The story gets worse.

On my actual birthday, a Friday – the day I ventured into the teens – a friend of mine who didn’t see that I had a busted wrist went to toss me a book that I couldn’t possibly catch. It hit my wrapped-up hand and broke three of my fingers. The school nurse thought I was messing with her. My mother had to come pick me up and take me back to the hospital, where they also thought I was messing with them.

I wasn’t.

They had to give me a new cast that covered my forearm, wrist, and fingers. It would be weeks before I was free, and I would have to shower with a trash bag covering my cast. I felt like the most unlucky kid on the planet. The party still happened, by the way. There was cake and pizza and Mountain Dew. About ten or eleven kids piled into my house and had the time of their lives. Good for them. I just kind of watched.

If it came down to having to relive that terrible, no-good weekend over and over again like some sort of hellscape of Sisyphean torment or having my opponents cast an overloaded Cyclonic Rift against me, I would choose the broken wrist every time.

Without a doubt, there is no fun way to play Cyclonic Rift. The most common argument I hear for this card is “just don’t put it in your deck.” Sure, mate. No problem. I won’t. But that won’t stop the other people from putting it in theirs, and guess what – they will.
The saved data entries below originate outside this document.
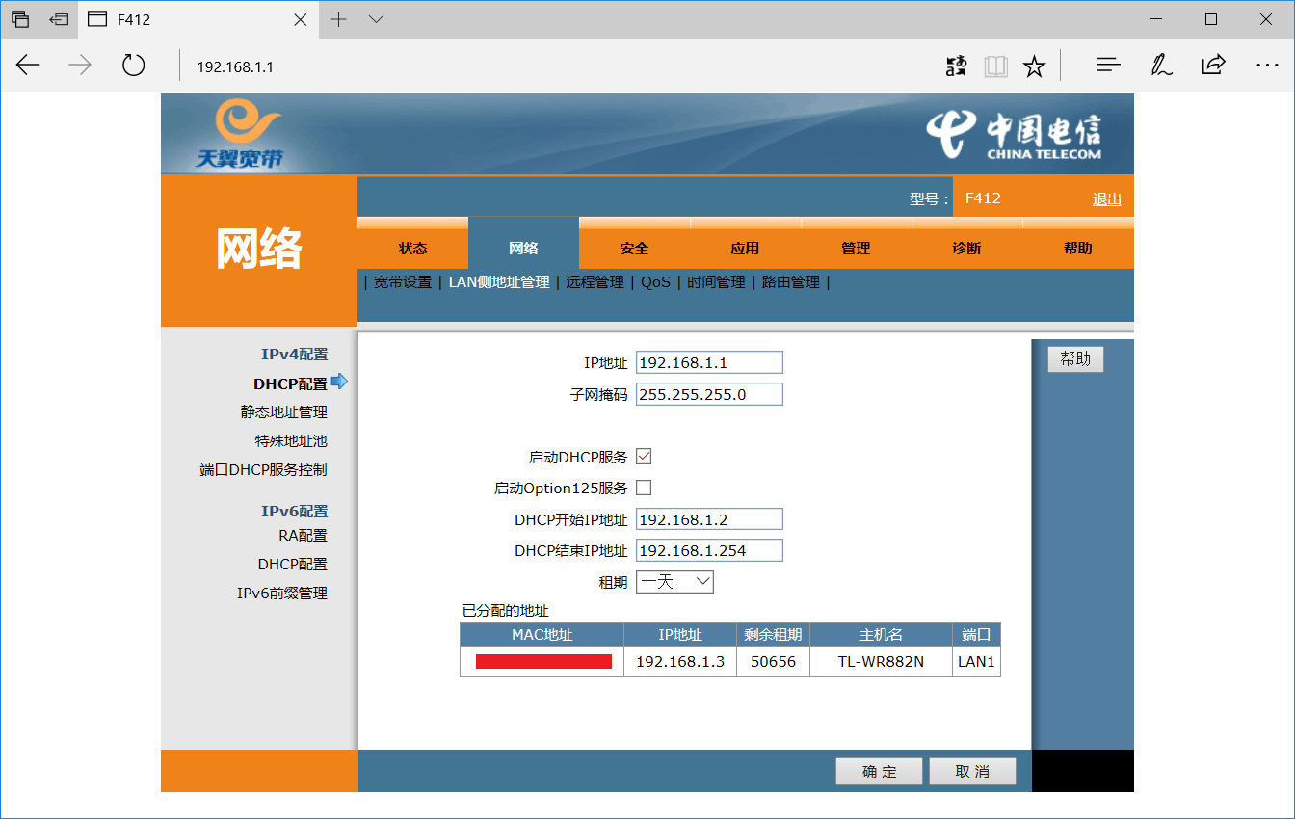
Task: Open the 帮助 help button on right
Action: 1075,358
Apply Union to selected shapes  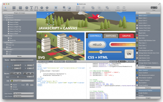pos(93,8)
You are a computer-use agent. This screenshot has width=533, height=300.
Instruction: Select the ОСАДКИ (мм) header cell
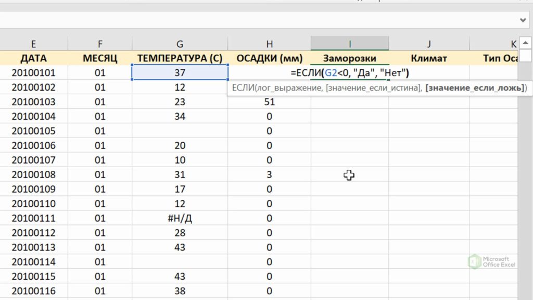[269, 58]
A quick EDHrec search will show you that across casual, competitive, budget, expensive, or any Commander format, Cyclonic Rift holds the largest share of slots, clocking in at 52% representation in around 120,000 registered decks. Two of the most iconic, if not the most iconic blue spells in history, Counterspell and Brainstorm, are numbers two and three at 40% and 28%. That means Cyclonic Rift is played in more decks than two of the most powerful Magic cards ever printed in their respective color.

A couple of weeks ago I ran a Twitter and Facebook poll about Commander questions to ask, and the overwhelming response wasn’t about barrier of entry, card costs, or to review decklists or talk about card choices. Instead it was people asking why Cyclonic Rift hasn’t been removed from Commander. Even Emma Handy weighed in as to how unfun Rift is.
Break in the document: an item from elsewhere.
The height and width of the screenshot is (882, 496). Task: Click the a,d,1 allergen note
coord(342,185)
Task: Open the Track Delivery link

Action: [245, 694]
Much like Paradox Engine, Cyclonic Rift is a near auto-inclusion of a card in any deck playing blue, as is evidenced from the previously provided statistic. Once cast with Overload, Cyclonic Rift sends your opponents back to the Stone Age with nothing but lands to work with. This clears the way for whoever cast it to attack for lethal with their creatures or essentially impose their will on the pod as they see fit. There is nothing fun about having 100% of your nonland permanents returned to your hand and watching someone play Magic while you attempt to undo the turns’ worth of damage a single Cyclonic Rift can do. This is all assuming your opponent won’t bring it back with something like Eternal Witness.

At this point, Cyclonic Rift feels like an arms race that makes Commander less fun. I could exclude it from my blue lists, but I keep it as a deterrent in case they cast it first and I need to achieve parity. Should Commander break down into essentially the Cuban Missile Crisis with us pointing devastating weapons at each other while daring the other to blink?

Embrace Change: Tell Me That You Hate Me in the Comments

I’m no stranger to the next part. Some of you will no doubt be chomping at the bit to flex on me in the comment section:

  • “Why do people want to ban my favorite card?”
  • “Get a new playgroup, scrub.”
  • “If you don’t like it, don’t play it.”
  • “Extremely long-winded explanation of why I’m wrong and these cards are fine.”
  • “Idiot writer trying to ruin my favorite format.”
  • “Can’t we just leave things alone?”

…or some iteration of one of the above statements. I expect all of it, some of it, or worse.

No matter how you feel, sound off. If I’m wrong, tell me why. If you agree, tell me why. I only want to see my favorite format get better and become less homogenized.

Oh, and Demonic Tutor. Get rid of that thing, too.